Jimmy is an affable jazz statesman — he has a new autobiography, and was named an NEA Jazz Master for 2003 — and Albert (nicknamed "Tootie") has freelanced with anyone who's anyone. Despite the 2005 death of their elder brother Percy, The Heath Brothers will still convene on occasion. At the Village Vanguard this week, Jimmy and Tootie add bass and piano to form a quartet. NPR Music and WBGO were on hand for a live radio broadcast and online video webcast of their performance Wednesday, July 6.

Jimmy Heath came of musical age when bebop did — he was once nicknamed "Little Bird," after Charlie Parker — and eventually came to be known as a dynamic tenor saxophonist. As time passed, composing and arranging, often for large ensembles or jazz orchestras, also became a forte; his name is on many tunes, a few of which have become jazz standards ("C.T.A.," "Gingerbread Man," and so on). Tootie Heath is eight years younger than his brother, and emerged when bebop was morphing into what came after. He's been a premier freelance drummer ever since: Jazz.com estimated he's been on more than 400 recordings. With them are the fine pianist Jeb Patton, a former student of Jimmy's, and bassist David Wong, who often performs in the Village Vanguard band when he isn't playing with, say, Roy Haynes.
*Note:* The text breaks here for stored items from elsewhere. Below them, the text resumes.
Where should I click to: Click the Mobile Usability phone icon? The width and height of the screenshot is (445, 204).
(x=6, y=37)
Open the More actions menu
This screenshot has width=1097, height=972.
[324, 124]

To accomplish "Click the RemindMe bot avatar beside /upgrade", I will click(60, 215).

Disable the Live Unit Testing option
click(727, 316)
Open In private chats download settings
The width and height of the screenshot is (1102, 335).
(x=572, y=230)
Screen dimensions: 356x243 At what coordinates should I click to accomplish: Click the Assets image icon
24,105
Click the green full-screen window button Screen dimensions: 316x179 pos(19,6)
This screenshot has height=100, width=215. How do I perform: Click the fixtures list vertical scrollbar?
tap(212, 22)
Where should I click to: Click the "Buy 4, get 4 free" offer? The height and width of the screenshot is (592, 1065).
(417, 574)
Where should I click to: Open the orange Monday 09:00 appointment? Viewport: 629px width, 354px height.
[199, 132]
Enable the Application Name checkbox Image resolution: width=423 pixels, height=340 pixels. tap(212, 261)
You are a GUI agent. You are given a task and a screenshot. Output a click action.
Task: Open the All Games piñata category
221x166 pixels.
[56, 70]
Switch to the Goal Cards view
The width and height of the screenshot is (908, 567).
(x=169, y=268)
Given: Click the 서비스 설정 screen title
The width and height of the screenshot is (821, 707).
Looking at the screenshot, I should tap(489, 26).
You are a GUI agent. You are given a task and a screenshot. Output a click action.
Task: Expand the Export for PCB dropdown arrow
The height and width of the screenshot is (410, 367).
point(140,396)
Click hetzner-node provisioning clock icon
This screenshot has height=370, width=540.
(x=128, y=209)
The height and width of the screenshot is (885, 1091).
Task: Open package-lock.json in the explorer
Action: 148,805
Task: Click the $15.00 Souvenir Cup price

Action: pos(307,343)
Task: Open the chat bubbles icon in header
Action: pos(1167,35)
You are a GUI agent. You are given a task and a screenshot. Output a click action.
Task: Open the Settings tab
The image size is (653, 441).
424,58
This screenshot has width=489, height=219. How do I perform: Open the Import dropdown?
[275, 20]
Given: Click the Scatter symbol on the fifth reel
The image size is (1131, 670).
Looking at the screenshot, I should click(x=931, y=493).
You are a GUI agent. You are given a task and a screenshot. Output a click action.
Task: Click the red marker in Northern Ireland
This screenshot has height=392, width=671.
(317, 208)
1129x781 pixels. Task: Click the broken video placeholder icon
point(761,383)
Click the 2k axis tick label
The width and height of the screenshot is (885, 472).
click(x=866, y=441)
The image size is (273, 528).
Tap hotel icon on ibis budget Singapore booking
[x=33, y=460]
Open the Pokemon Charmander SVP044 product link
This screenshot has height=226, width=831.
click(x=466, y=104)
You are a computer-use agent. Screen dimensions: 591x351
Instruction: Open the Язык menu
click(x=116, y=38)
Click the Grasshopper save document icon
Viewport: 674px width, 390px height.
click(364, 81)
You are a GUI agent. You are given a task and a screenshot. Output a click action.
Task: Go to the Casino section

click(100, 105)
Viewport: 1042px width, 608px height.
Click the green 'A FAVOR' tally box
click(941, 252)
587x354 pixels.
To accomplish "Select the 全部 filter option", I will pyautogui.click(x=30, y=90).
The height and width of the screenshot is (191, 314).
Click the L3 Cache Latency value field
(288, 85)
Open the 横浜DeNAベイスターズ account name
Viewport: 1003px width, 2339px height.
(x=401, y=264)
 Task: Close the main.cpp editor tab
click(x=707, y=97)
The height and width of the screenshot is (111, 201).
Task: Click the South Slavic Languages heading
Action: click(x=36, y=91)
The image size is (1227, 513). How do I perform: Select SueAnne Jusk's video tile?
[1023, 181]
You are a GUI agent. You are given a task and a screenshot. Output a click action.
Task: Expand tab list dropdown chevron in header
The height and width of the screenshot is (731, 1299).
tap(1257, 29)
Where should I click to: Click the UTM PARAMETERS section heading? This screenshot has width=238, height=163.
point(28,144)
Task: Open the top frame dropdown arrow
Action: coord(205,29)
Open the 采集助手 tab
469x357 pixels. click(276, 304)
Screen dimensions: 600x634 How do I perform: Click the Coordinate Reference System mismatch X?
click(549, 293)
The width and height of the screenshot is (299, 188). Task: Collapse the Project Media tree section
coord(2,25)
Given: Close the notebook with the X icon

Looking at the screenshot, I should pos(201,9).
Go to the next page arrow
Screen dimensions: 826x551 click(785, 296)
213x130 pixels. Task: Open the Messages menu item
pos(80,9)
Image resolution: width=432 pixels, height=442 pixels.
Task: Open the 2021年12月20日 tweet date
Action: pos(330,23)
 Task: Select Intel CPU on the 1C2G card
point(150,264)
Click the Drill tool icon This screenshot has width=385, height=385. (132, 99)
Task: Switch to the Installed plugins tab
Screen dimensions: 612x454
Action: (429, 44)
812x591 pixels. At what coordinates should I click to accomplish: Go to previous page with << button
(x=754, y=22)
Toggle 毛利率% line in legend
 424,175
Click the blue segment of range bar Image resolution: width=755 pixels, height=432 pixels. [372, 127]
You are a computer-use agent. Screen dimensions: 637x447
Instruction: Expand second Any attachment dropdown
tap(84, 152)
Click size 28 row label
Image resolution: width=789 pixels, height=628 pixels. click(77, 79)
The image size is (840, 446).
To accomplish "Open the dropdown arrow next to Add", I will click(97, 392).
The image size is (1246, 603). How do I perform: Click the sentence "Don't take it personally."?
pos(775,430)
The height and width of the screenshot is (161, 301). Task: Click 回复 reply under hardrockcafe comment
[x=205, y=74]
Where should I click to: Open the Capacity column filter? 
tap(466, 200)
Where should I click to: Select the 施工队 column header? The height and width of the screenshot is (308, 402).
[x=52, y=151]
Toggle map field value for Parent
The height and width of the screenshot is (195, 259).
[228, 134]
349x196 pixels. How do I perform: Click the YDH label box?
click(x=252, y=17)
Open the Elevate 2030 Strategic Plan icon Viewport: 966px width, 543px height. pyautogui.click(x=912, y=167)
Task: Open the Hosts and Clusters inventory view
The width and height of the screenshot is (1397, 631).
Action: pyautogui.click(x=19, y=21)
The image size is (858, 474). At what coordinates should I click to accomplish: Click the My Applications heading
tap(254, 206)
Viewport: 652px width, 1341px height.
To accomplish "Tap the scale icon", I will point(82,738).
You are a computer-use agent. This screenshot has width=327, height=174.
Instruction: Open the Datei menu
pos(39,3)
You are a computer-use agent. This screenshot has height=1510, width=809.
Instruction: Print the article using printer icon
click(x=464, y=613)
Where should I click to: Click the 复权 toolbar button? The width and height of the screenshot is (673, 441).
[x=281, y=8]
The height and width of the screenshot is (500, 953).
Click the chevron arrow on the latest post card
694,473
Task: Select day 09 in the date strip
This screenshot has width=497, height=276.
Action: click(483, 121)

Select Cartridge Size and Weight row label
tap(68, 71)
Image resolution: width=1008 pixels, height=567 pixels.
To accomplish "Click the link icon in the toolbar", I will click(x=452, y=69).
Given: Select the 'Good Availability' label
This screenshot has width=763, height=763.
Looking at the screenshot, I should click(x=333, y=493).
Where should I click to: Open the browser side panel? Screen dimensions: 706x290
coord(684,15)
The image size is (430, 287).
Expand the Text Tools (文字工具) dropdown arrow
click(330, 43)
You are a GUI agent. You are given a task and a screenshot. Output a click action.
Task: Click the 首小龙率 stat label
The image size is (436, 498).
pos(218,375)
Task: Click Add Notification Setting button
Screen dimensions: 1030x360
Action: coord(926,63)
The three Heath brothers grew up largely in Philadelphia — "the city of brotherly love," coincidentally — but all ended up in New York after some time. Percy and Jimmy were both drawn into Dizzy Gillespie's band; Percy would later assume the bass chair in the Modern Jazz Quartet, while Jimmy would go on to develop his compositional talents, make many records under his own name and even play briefly in Miles Davis' quintet. Tootie followed in his brothers' footsteps, quickly establishing himself as a premier percussionist; some of his earliest recordings were made as a sideman to John Coltrane.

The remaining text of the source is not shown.